In the deep learning-based stage, prediction methods rely on constructing deeper networks to extract deep-level features of data, thereby achieving more accurate forecasts. A recurrent neural network (RNN) is a typical architecture of deep learning networks and was specifically designed for processing sequence information. To solve the problems (i.e., vanishing and exploding gradients) that exist in traditional RNNs, two improved architectures known as long short-term memory (LSTM) and gated recurrent units (GRUs) were successively developed (Hochreiter & Schmidhuber 1997; Cho et al. 2014).

In recent years, LSTM-based methods have been widely used in the field of STWDP due to the outstanding ability of LSTM to analyze time series data. For instance, Mu et al. (2020) proposed an LSTM-based model to predict hourly and daily urban water demands in Hefei City, China. They concluded that the LSTM-based model can offer predictions with improved accuracy under unfavourable conditions (e.g., data with high temporal resolution, abrupt changes, or a relatively high uncertainty level). To improve the prediction accuracy, Pu et al. (2023) combined wavelet analysis (WA) with convolutional neural networks (CNNs) and LSTM for single-step and multistep prediction.
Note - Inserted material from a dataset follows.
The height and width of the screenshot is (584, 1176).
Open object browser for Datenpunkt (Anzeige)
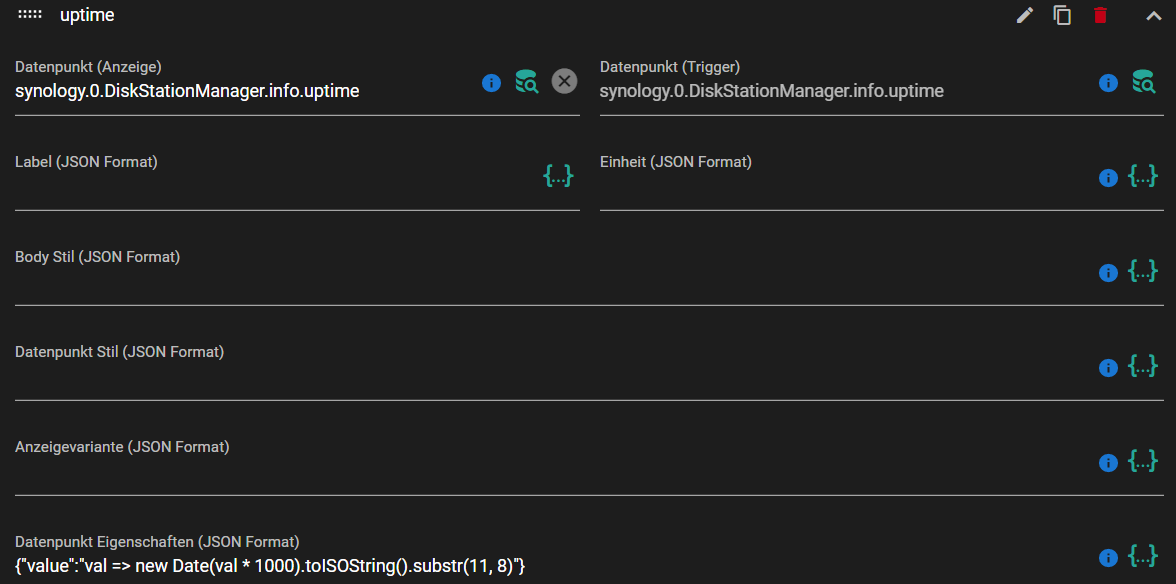[x=526, y=81]
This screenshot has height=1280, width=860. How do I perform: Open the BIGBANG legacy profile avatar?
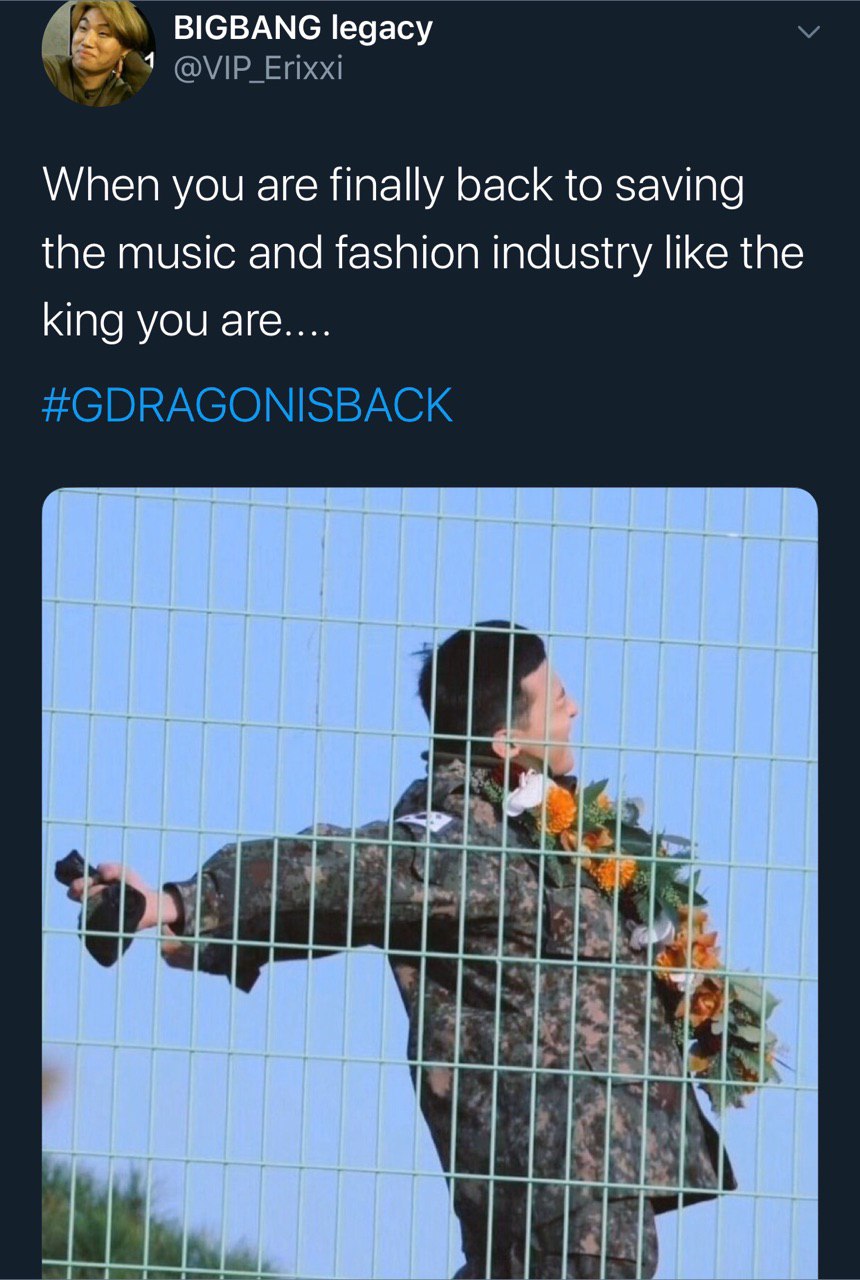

Instead of using the inputs directly, the inputs in this method were a subseries of components obtained from WA. Similarly, Liu et al. (2023) developed a novel LSTM-based method in which the seasonal trend loss (STL) method and adaptive boosting algorithm were used to enhance the LSTM performance. In this work, the STL method was utilized to obtain input series for the LSTM network. The results obtained from the two aforementioned case studies show that using input series derived from appropriate decomposition techniques as model inputs is conducive to improving the prediction accuracy. Considering that the selection of hyperparameters can easily affect prediction accuracy, Wang et al. (2023a, 2023b) used the clouded leopard algorithm to optimize the input parameters of LSTM and eventually obtained the desired forecasts.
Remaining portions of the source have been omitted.